Friday, September 19

There are worst ways to start the day

As I lay here, shivering away under a blanket designed for someone much smaller than I, my brain seems to have gone into overdrive in the thought creation department. Which would be much better if it wasn't sleeping time. Though I guess for some just after five in the morning isn't really sleeping time. 

I have been awake for a little over half hour now. Zany woke me to inform me of her being cold and smelling wee. Which is not really the best of news in any mother's book. 

Turns out that Teapot had wet the bed in the night. I sent Zany to snuggle in my bed as I tried to think of the best way to deal with all that was before me. 

I shouldn't really complain though as she is still only little and these do happen. Especially when you fall asleep before you have had a chance to complete your nightly ritual of teeth, toilet bed. I really have no one but myself to blame. I was more interested in my crochet and watching the stars appear than bedtime duties last night. Mother of the Year right there and this current situation I find myself in is my prize. 

In more MOTY moments I may have just pulled the doona over the wet patch rather than change the sheets. Hence why I am scrunched up in a ball under an ill fitting blanket debating my own need to go to the toilet. 

The downside to this caravanning life I currently lead is that Edna does not have a loo inside her. Which is only really sucky on cold mornings like this. After watching the grey nomads at the van parks continually have to empty their little boxes of human waste from their flash toilet including vans I am a bit glad it is not something we have to deal with. 

The sun is all but up now. A light glow is trying to peak in through the windows. For the most part though our awnings slow the process down. Delaying the start to our days just a tiny bit. The birds however are trying their best to let us know they are up and catching all the worms. Their songs and melodies are calling out from the branches of most trees nearby. There are worst ways to start the day I guess. 
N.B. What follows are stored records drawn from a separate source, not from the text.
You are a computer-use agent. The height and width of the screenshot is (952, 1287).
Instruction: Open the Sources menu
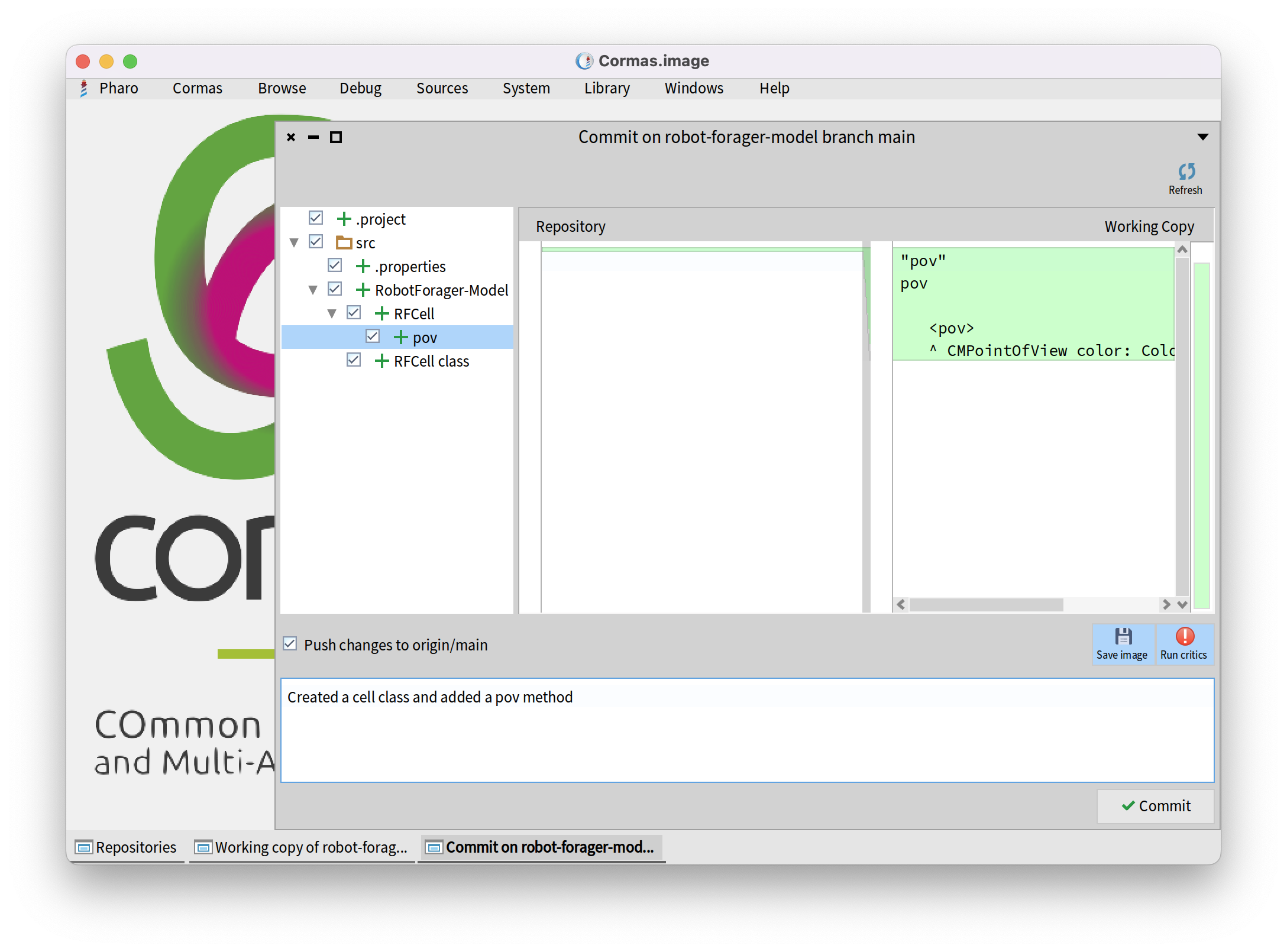pos(442,89)
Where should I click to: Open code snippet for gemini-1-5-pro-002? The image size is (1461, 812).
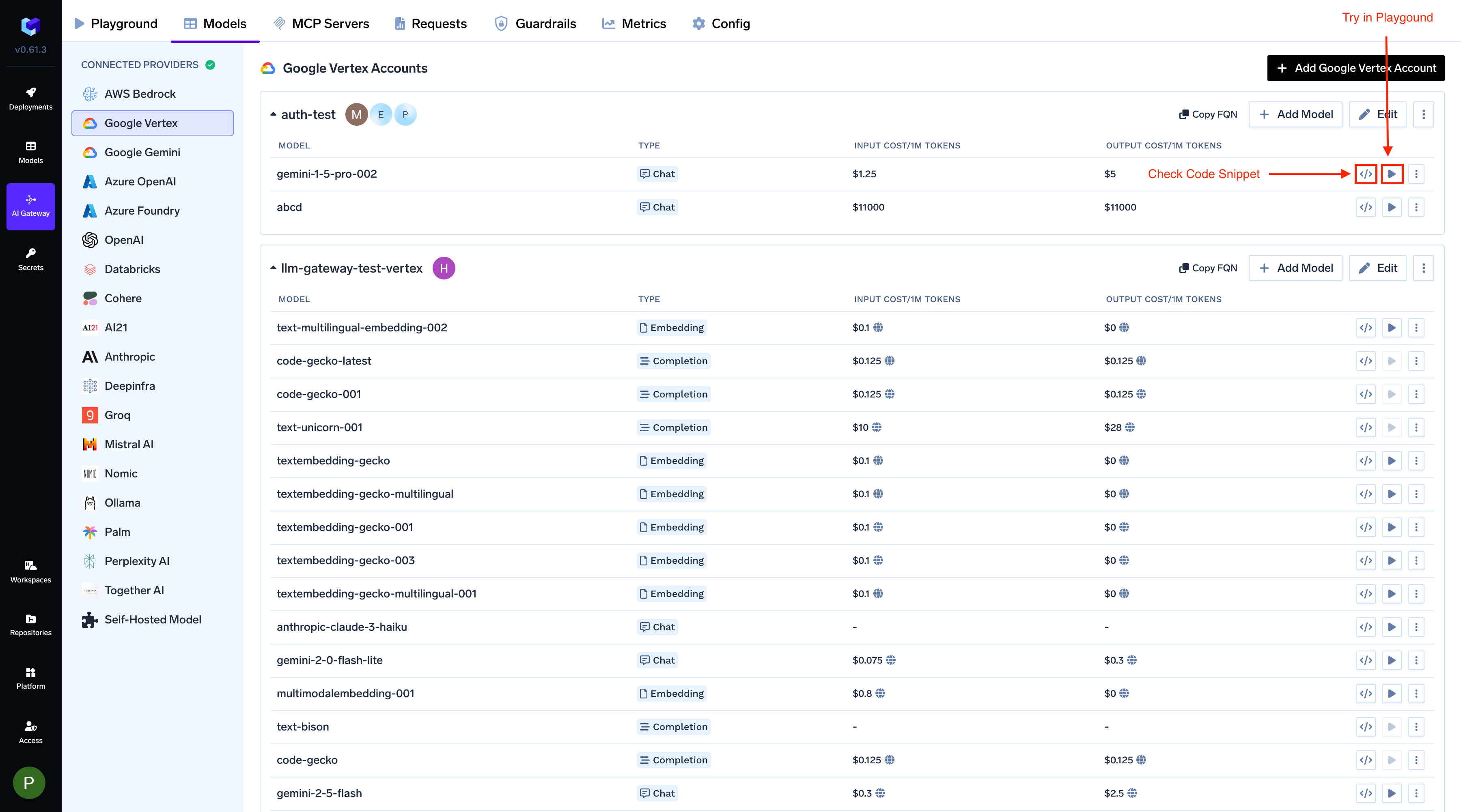pyautogui.click(x=1366, y=174)
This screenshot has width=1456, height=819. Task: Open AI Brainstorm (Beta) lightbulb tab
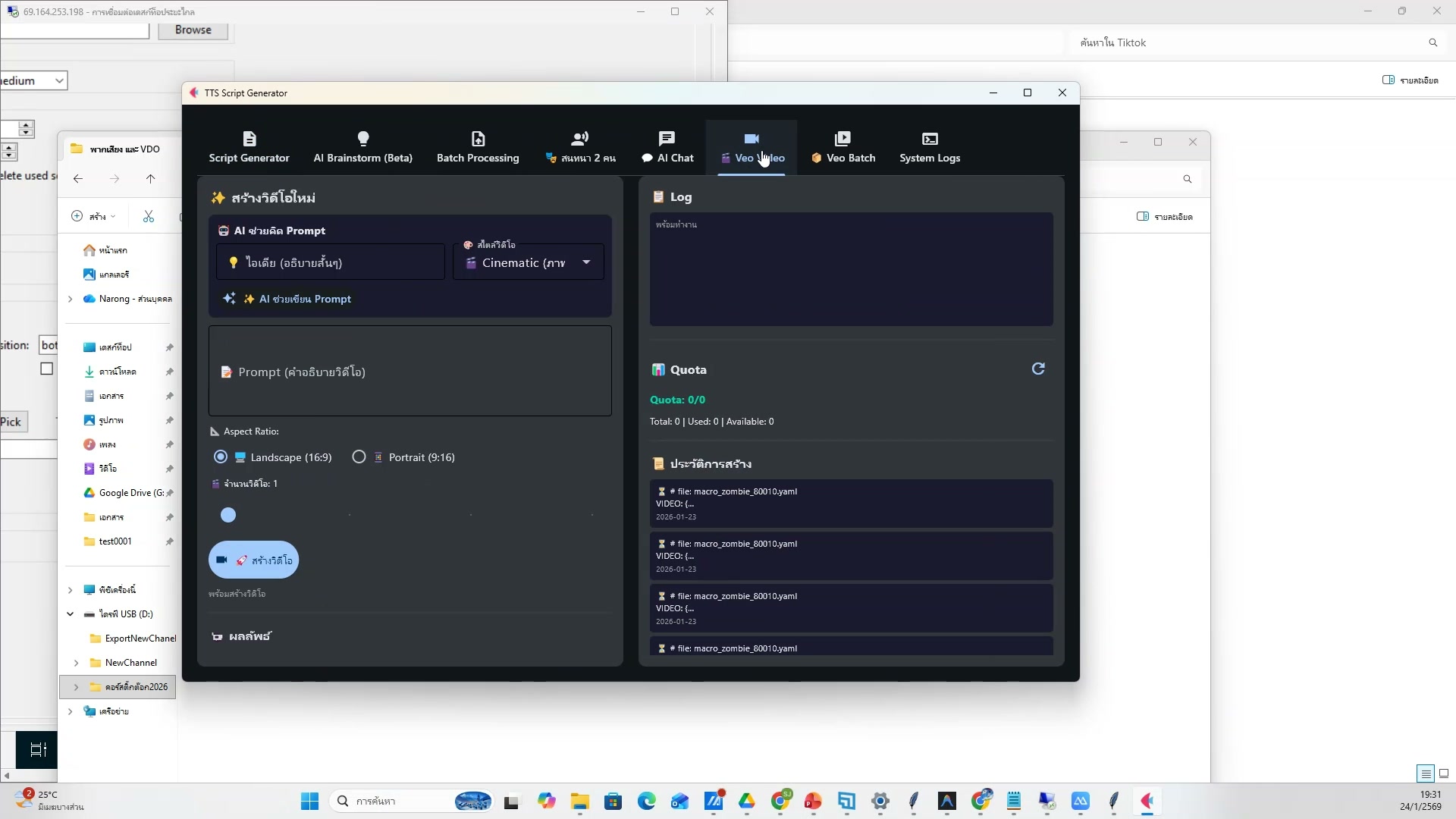pyautogui.click(x=362, y=147)
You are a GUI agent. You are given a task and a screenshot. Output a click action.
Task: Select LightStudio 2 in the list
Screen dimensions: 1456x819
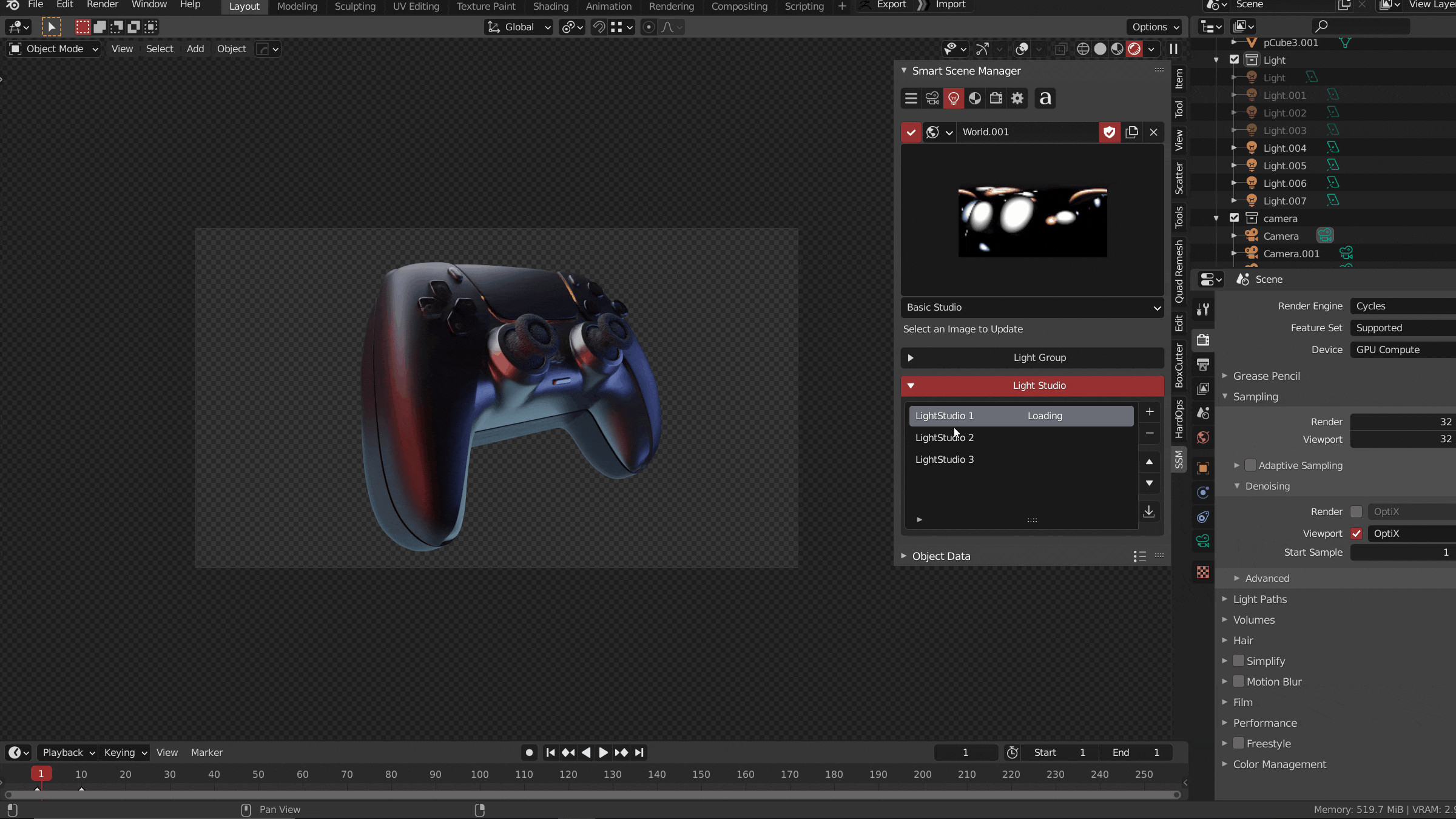pos(945,438)
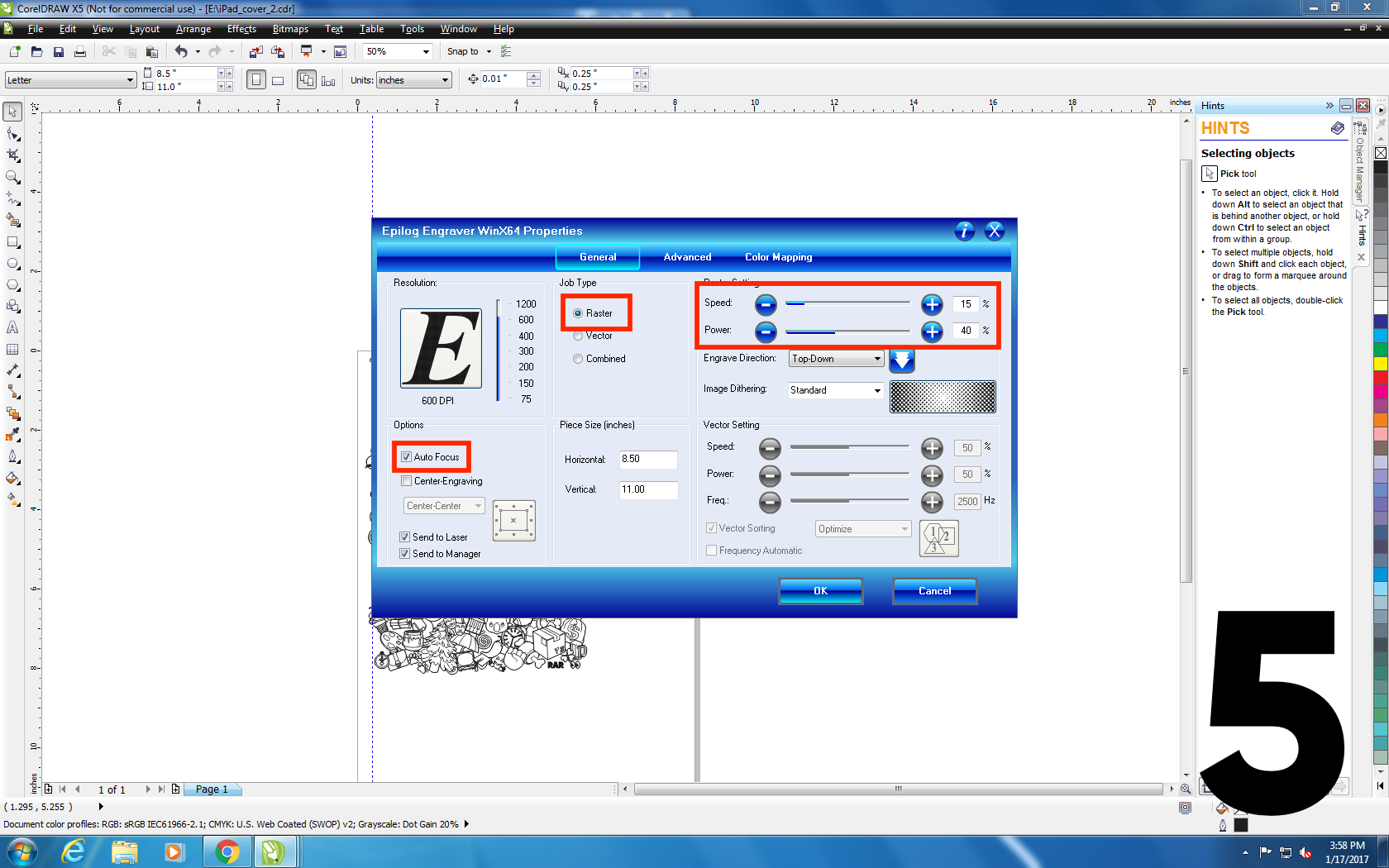The height and width of the screenshot is (868, 1389).
Task: Open Chrome from the taskbar
Action: click(227, 851)
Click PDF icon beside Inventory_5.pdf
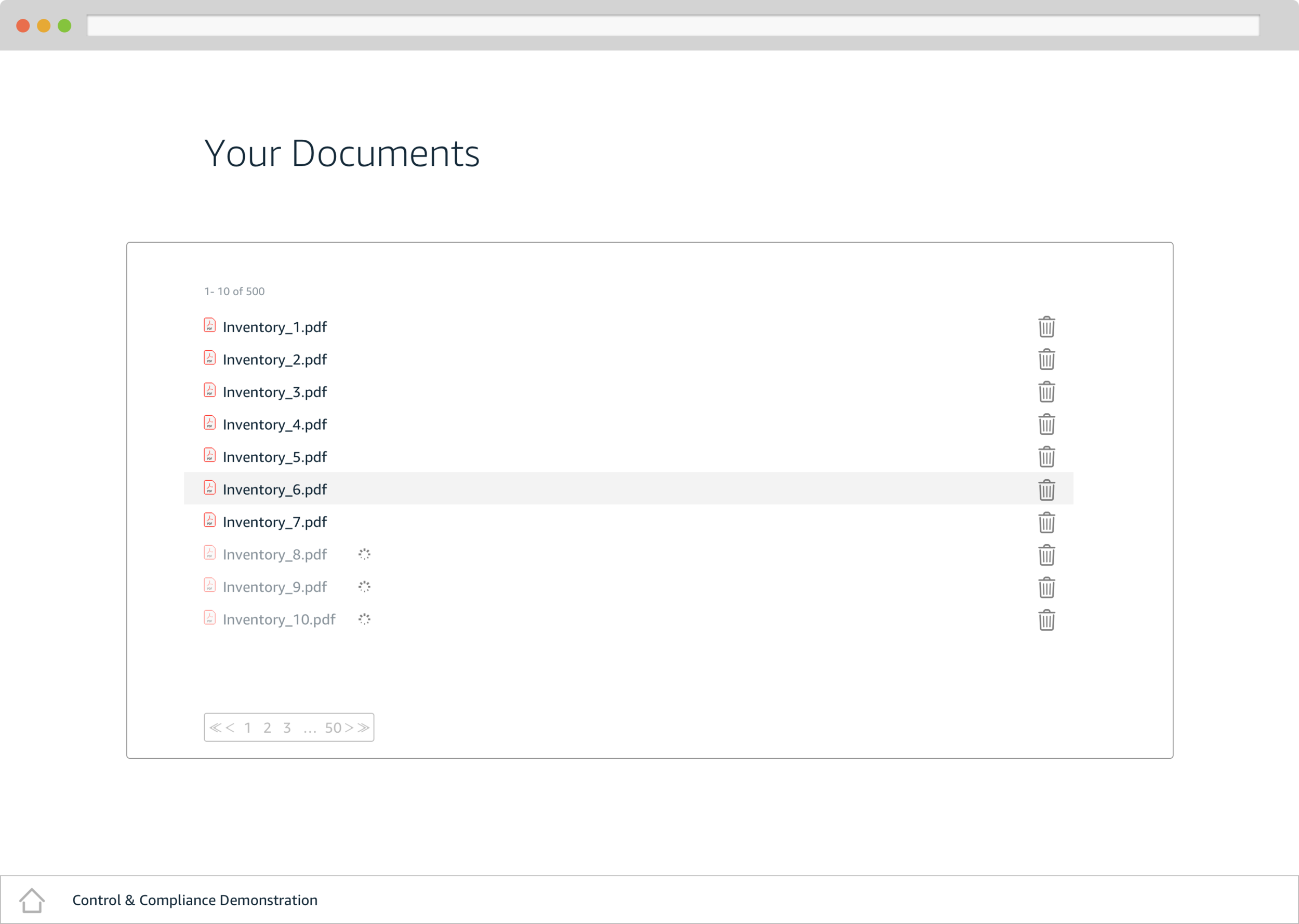Screen dimensions: 1299x924 coord(209,455)
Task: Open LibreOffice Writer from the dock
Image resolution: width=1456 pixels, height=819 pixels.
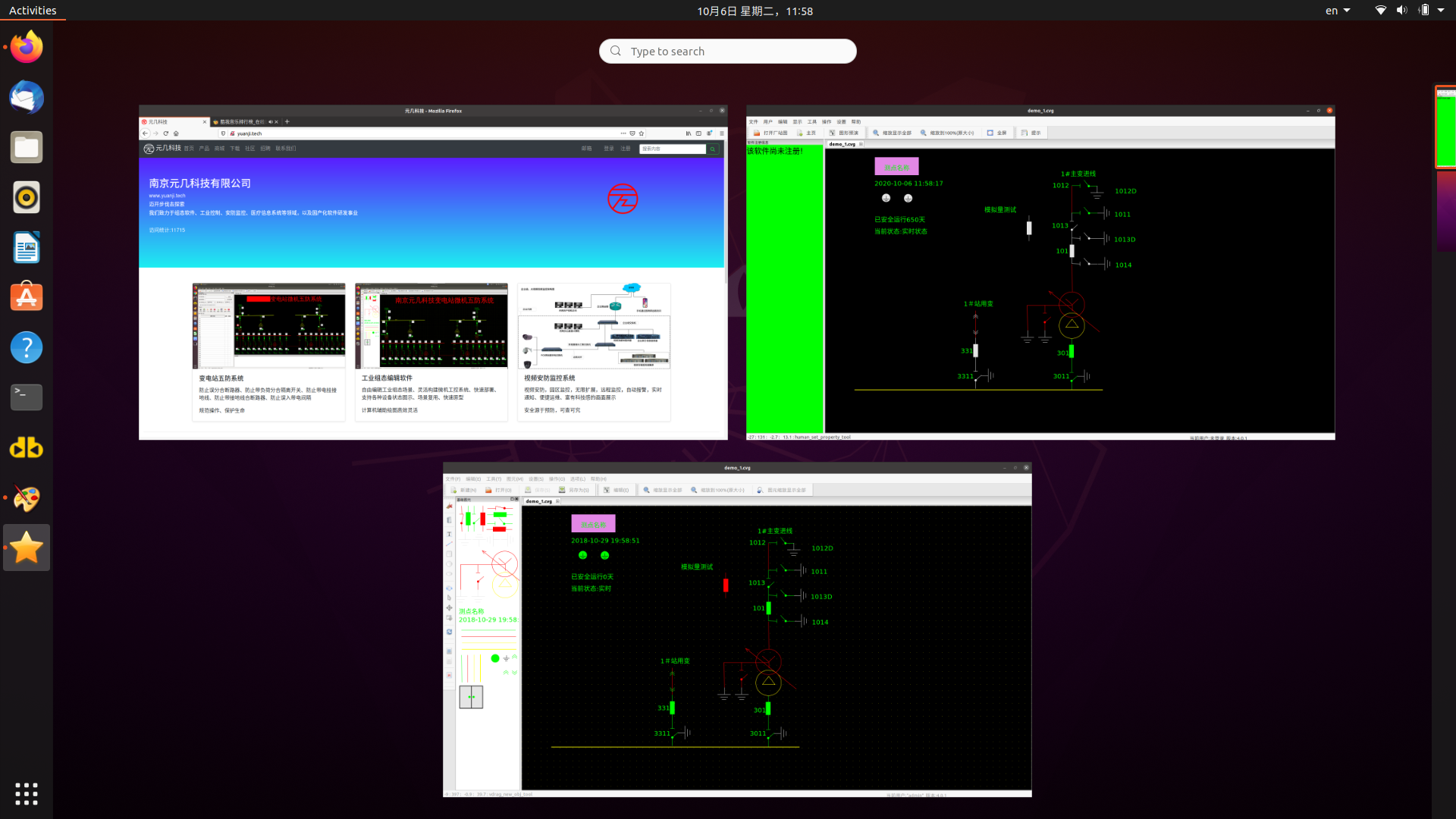Action: pos(27,247)
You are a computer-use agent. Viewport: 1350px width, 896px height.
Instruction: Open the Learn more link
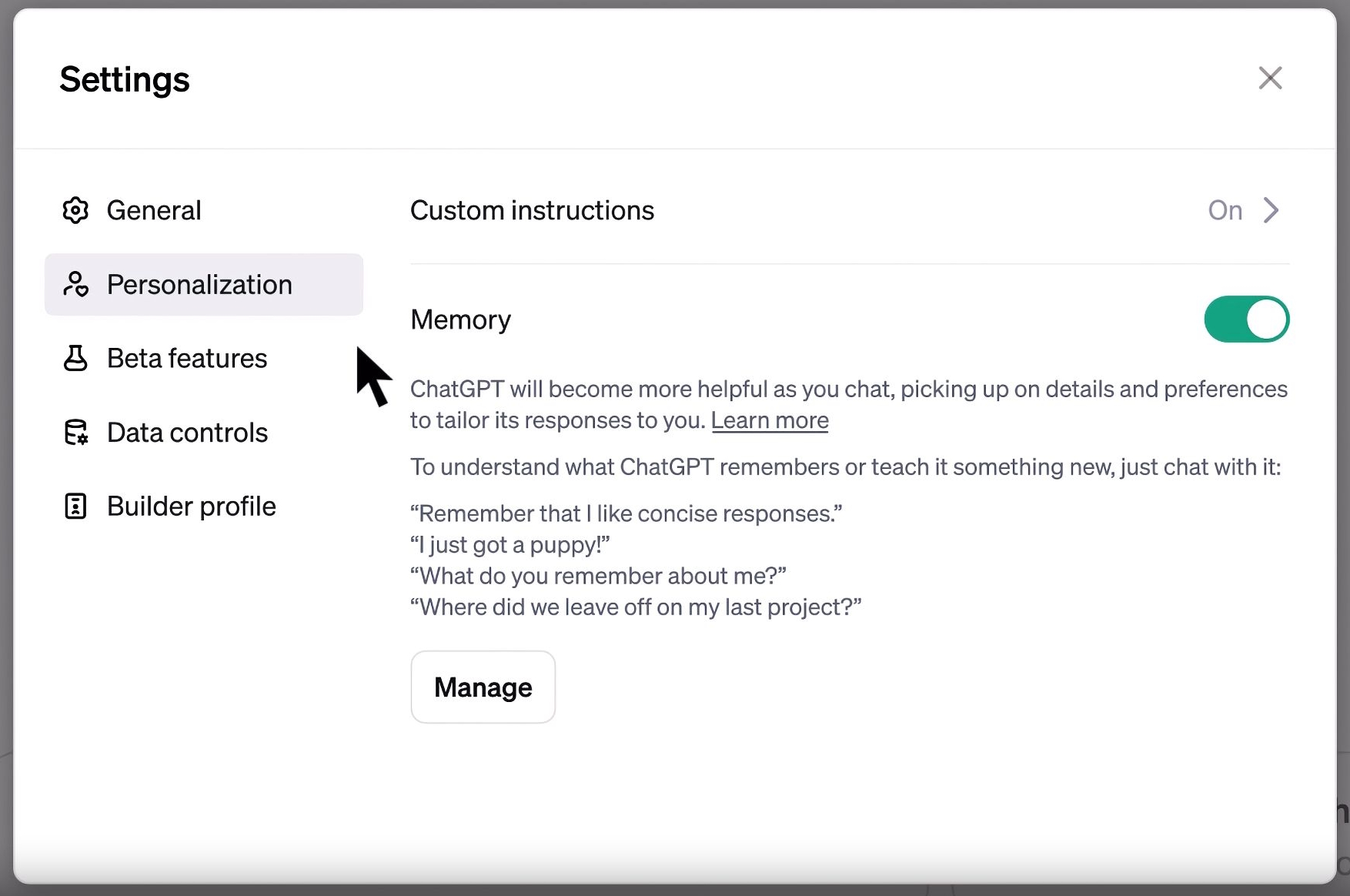coord(770,420)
The urge to urinate can no longer be ignored. I finally manage to find the gumption to get out of bed, put some warmish clothes on and traipse across the cold damp grass to the toilets. I love how there is no roof on them. 


The fear of disturbing sleeping children prevents me from returning inside Edna. It also means that coffee must wait a little longer. Suddenly a whistling kettle does not seem like the wisest purchase. 

Instead I wander down to the ocean. I have been listening to the waves crash since I woke. The tide is on her way out now. I find so much comfort in the soft calling that she makes ebbing away on the shoreline.  

Turns out that the sun was not nearly as up as I thought she was allowing me the opportunity to catch most of her graceful rise. It always amazes me how crowds flock to watch the sunset but on the way up no one is around. Though I am pleased for the solitude right now. 


As I watch the golden ball rise higher into the sky I marvel at how quickly it gets up. Unlike myself. Some days even on #ouradventureofalifetime dragging my feet out of bed can take in excess of fifteen minutes. Why that is I am not really sure. Perhaps the incessant mum cries have something to do with it. Children can be so relentless some days. 

Today I have the upper hand. As much as I may have been woken in what some might say was not the best way, how I actually started it was on my terms with the sun and the sea by my side.